Surrounded by influential admirers, the friend of statesmen, his name known over a great part of the world in the most honourable connexions, this simple-minded man was never ashamed of his humble origin. Born of the people, his greatest ambition was to elevate them, not merely by improving their material environment and increasing their wages, but by the wider diffusion of moral and intellectual light. In his own person, too, he showed what self-culture could accomplish. Practically without any schooling, with little or no help from tutors in later years, he mastered the various literary and business knowledge required by a publisher. He conceived and carried through large schemes involving the expenditure of tens of thousands of pounds, and was able to direct the multi-farious details of the editing, production, and distribution of illustrated magazines and serial publications, and of books.
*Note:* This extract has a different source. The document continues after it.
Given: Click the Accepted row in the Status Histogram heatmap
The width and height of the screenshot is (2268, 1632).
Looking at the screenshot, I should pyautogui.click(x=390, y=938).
His greatest business gift was an instinctive knowledge of what the common people wanted to read, although, as we have seen, his judgment, especially at the beginning of his publishing adventures, was by no means infallible. To this flair he added a shrewd insight into capacity and character, and he could so rule over men as to win their goodwill and turn their talents to the best account. He worked long hours himself, with close concentration and an undaunted determination to succeed, but he was considerate to those in his service, none of whom remembered an instance of harsh treatment or of more than passing irritation.

Self-culture had given him self-control and a sane and tranquil spirit. It saved him alike from the foolish pride that sometimes accompanies success, and from the arbitrariness that is often mistaken for strength.